Collecting Evidence Without Contaminating

# ❌ BAD: Modifying data while investigating
ls -la /var/log/* # Accesses file, changes atime
cat /var/log/auth.log # Modifies atime
grep "attacker" /var/log/* # Modifies files

# ✅ GOOD: Preserving evidence chain
# Step 1: Create bit-for-bit copy (before touching original)
dcfldd if=/dev/sda1 of=/mnt/usb/disk.img hash=sha256

# Step 2: Hash original (for integrity verification)
sha256sum /dev/sda1 > /mnt/usb/original.hash

# Step 3: Verify copy matches
sha256sum /mnt/usb/disk.img
# Should match original.hash

# Step 4: Only analyze the copy (not original)
# Mount copy as read-only
mount -o ro,loop /mnt/usb/disk.img /mnt/forensics

# Step 5: Document chain of custody
# Who accessed it, when, what tools, what was found

Evidence Preservation Checklist

class EvidencePreservation:
def collect_evidence(self, incident_id: str):
"""Properly preserve evidence for investigation"""

evidence = {
'volatile_data': [],
'disk_images': [],
'network_captures': [],
'logs': [],
}

# Memory (volatile, lost on reboot)
if should_preserve_memory():
memory = self.memory_dump(process='all')
evidence['volatile_data'].append(self.hash_and_store(memory))

# Network traffic (PCAP)
pcap = self.capture_network_traffic()
evidence['network_captures'].append(self.hash_and_store(pcap))

# Disk (if needed, power off first to prevent changes)
if should_image_disk():
disk_image = self.create_disk_image('/dev/sda1')
evidence['disk_images'].append(self.hash_and_store(disk_image))

# Logs (application, system, audit)
logs = self.collect_logs()
evidence['logs'].append(self.hash_and_store(logs))

# Chain of custody documentation
self.document_chain_of_custody(
incident_id=incident_id,
items=evidence,
collector='Security Team',
timestamp=datetime.now(),
storage_location='Evidence Vault (HSM encrypted)',
access_restrictions='CISO, Legal, Forensics Analyst'
)

return evidence

def hash_and_store(self, evidence_item):
"""Hash evidence, store securely, document"""
sha256_hash = hashlib.sha256(evidence_item).hexdigest()

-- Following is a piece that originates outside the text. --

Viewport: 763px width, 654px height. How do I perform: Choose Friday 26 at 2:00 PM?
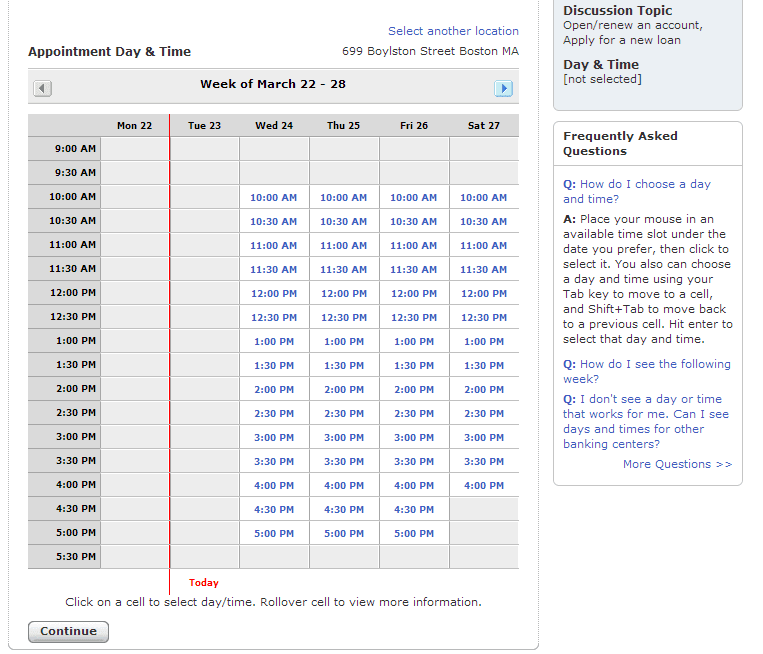pyautogui.click(x=414, y=390)
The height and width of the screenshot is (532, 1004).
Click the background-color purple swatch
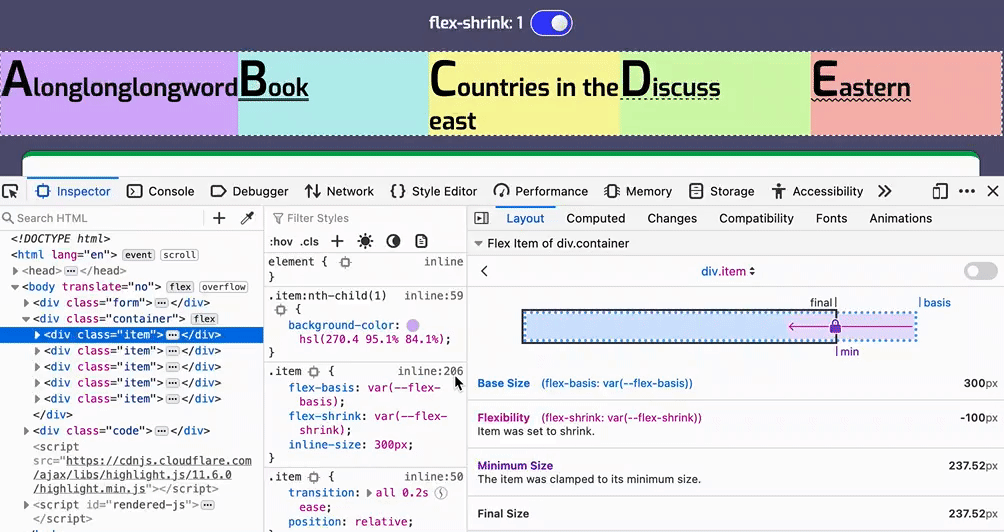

# Store in secure evidence vault
self.evidence_vault.store(
data=evidence_item,
hash=sha256_hash,
encrypted=True, # Encrypt in vault
access_log=True # Log all access
)

return {
'item': evidence_item,
'hash': sha256_hash,
'stored_at': datetime.now(),
'location': 'Secure Evidence Vault'
}

Metrics for Measuring Response Effectiveness

class IncidentMetrics:
def calculate_response_metrics(self, incident):
"""Measure incident response effectiveness"""

# Time metrics
metrics = {
'MTTD': incident.detected_at - incident.occurred_at,
'MTTR': incident.resolved_at - incident.detected_at,
'MTPT': incident.patched_at - incident.occurred_at, # Patch time
}

# Impact metrics
metrics.update({
'customers_affected': incident.affected_users,
'data_exposed': incident.records_exposed,
'downtime_minutes': (incident.resolved_at - incident.started_at).total_seconds() / 60,
'financial_impact': incident.incident_cost, # Cost of incident + response
})

# Response quality
metrics.update({
'playbook_used': incident.used_predefined_playbook,
'all_steps_followed': incident.followed_procedure,
'escalated_appropriately': incident.escalation_correct,
'communication_timely': incident.notified_within_sla,
})

# Lessons learned
metrics.update({
'root_cause_identified': incident.root_cause is not None,
'preventive_actions_identified': len(incident.preventive_actions) > 0,
'action_items_assigned': all(a.owner for a in incident.action_items),
})

return metrics

# Target metrics (best in class):
# MTTD: < 1 hour (detect within 1 hour)
# MTTR: < 4 hours (resolve within 4 hours)
# MTPT: < 24 hours (patch within 1 day)
# Customer notification: Within 24-72 hours
# Post-incident review: Within 2 weeks

One Takeaway

Incident response preparation saves hours during actual incidents. Playbooks, training, and tools pre-positioned reduce MTTR from days to hours. Post-incident reviews drive continuous improvement. The goal is not zero incidents (impossible) but rapid detection, containment, and recovery.